In the first century AD, Plutarch, the historian, claimed that the second king of Rome had formed eight city Guilds towards the close of the 8th century BC and, interestingly, King Numa placed the Musicians’ Guild in pole position. So there you have it. The Musicians were number one.

Speaking of the number one Company brings me to the second guild I will be discussing today. I refer, of course, not to the Mercers but to the Worshipful Company of Parish Clerks, whose claim to the title of number one in the City cannot be contradicted. After all, their identifying badge, the surplice, was in use long before livery was invented.
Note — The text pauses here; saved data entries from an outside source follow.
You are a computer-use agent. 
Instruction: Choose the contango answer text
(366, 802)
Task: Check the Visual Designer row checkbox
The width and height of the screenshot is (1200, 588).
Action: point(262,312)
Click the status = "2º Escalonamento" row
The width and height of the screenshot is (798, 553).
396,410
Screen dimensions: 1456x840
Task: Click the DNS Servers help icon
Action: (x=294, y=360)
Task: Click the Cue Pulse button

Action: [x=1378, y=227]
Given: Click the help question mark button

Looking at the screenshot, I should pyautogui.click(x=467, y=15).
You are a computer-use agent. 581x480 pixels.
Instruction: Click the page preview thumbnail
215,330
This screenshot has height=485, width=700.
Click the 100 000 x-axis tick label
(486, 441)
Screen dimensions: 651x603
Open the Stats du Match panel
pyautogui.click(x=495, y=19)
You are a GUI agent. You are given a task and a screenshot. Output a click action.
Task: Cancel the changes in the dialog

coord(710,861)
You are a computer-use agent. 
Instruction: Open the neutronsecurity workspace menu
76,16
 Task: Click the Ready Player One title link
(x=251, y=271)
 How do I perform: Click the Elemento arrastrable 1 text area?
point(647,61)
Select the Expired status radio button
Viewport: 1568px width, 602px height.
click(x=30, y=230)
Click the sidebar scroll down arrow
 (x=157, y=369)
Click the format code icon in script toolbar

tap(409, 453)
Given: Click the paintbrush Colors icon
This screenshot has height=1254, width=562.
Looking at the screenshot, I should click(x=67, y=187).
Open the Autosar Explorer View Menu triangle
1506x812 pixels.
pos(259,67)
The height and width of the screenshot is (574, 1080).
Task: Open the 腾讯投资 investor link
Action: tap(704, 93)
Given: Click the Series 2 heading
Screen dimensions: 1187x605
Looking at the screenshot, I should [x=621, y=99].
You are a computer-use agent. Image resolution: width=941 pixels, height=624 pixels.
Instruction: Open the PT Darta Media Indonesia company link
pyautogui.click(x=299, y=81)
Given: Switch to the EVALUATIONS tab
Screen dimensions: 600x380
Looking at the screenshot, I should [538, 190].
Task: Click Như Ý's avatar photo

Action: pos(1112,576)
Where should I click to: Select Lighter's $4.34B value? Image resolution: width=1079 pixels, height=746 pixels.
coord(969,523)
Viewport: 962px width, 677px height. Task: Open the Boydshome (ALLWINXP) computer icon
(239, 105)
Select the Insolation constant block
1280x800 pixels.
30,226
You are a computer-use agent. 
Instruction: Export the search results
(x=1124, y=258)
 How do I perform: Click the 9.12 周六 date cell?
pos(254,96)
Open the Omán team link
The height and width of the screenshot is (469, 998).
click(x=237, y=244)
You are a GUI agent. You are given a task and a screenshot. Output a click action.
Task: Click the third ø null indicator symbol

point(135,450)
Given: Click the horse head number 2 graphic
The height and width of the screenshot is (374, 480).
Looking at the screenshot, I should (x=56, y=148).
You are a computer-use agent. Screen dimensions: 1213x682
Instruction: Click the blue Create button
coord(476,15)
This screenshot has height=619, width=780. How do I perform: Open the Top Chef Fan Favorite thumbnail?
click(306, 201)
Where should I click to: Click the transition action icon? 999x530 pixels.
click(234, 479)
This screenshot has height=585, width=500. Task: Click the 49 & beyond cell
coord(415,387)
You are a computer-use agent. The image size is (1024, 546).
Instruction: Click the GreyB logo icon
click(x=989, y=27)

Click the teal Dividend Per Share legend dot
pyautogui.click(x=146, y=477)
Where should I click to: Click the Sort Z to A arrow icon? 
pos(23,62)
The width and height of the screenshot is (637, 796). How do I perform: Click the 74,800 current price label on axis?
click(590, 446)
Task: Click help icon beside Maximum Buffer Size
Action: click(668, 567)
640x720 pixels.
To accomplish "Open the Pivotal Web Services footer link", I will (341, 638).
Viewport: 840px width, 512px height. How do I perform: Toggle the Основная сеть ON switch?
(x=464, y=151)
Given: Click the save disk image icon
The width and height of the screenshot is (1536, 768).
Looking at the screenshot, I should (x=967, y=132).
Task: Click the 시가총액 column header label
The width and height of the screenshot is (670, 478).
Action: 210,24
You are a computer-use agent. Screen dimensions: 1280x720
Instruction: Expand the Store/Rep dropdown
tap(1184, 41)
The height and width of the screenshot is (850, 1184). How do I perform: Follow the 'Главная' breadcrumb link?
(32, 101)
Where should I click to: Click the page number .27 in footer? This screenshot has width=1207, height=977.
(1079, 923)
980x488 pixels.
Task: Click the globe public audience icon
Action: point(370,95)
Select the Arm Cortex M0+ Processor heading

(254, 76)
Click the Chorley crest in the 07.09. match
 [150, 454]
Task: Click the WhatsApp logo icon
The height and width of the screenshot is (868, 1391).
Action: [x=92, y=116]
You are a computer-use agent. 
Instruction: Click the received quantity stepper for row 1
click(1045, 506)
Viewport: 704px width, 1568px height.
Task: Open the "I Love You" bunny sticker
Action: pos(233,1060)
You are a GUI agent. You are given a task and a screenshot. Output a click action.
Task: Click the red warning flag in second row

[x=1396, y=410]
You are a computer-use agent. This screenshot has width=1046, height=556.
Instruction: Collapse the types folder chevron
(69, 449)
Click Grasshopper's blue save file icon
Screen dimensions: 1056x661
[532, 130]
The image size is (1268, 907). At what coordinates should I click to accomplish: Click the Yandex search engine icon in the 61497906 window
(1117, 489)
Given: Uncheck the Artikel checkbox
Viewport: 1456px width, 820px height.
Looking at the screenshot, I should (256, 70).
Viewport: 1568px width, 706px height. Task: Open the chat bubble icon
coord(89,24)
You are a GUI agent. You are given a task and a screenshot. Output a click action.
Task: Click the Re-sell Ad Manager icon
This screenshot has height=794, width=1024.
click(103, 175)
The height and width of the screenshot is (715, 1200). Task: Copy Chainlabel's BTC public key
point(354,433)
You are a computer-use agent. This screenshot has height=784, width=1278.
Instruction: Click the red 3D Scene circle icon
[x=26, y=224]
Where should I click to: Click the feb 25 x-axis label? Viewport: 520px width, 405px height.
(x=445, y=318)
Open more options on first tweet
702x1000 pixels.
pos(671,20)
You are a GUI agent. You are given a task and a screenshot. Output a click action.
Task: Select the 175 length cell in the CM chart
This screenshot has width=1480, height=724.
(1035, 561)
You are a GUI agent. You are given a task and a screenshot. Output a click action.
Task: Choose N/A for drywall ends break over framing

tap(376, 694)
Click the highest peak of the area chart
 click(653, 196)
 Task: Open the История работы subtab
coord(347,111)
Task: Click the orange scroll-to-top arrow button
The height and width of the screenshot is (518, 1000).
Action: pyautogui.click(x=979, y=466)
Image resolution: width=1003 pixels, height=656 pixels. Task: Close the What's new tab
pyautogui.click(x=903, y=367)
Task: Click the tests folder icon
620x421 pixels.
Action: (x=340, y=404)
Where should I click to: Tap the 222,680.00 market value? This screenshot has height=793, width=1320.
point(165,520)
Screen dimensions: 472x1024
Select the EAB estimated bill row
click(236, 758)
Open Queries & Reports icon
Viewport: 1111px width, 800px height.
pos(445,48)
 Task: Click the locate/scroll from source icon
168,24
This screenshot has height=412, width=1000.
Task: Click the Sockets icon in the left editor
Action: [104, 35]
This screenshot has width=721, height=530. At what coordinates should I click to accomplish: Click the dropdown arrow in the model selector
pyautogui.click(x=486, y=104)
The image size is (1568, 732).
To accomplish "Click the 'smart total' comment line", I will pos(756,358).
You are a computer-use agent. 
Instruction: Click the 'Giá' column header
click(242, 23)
So, on two counts, this is turning out to be a bad day to be associated with the Mercers’ Company.

My objective, in this short address is to reflect the City’s long interest in the Arts by discussing the origins of drama and sacred and secular music in the City (by considering the early histories of the Parish Clerks’ and Musicians’ Companies and the City Waits) and, for the sake of completeness, by fleeting mention of the Painter-Stainers’ Company; these three companies – Parish Clerks, Musicians and Painter-Stainers – being the sole historical custodians of the Arts in the City. Today, of course, things are very different and the Arts receive huge support from many sources. The recent publication of Viva City! The Economic Impact of the City Arts Cluster reminds us that “it is often too easy to categorise the City as a world class financial centre and forget that it is also a community endowed with a wealth of arts and history. Arts and culture underpin a vibrant City life…”[1]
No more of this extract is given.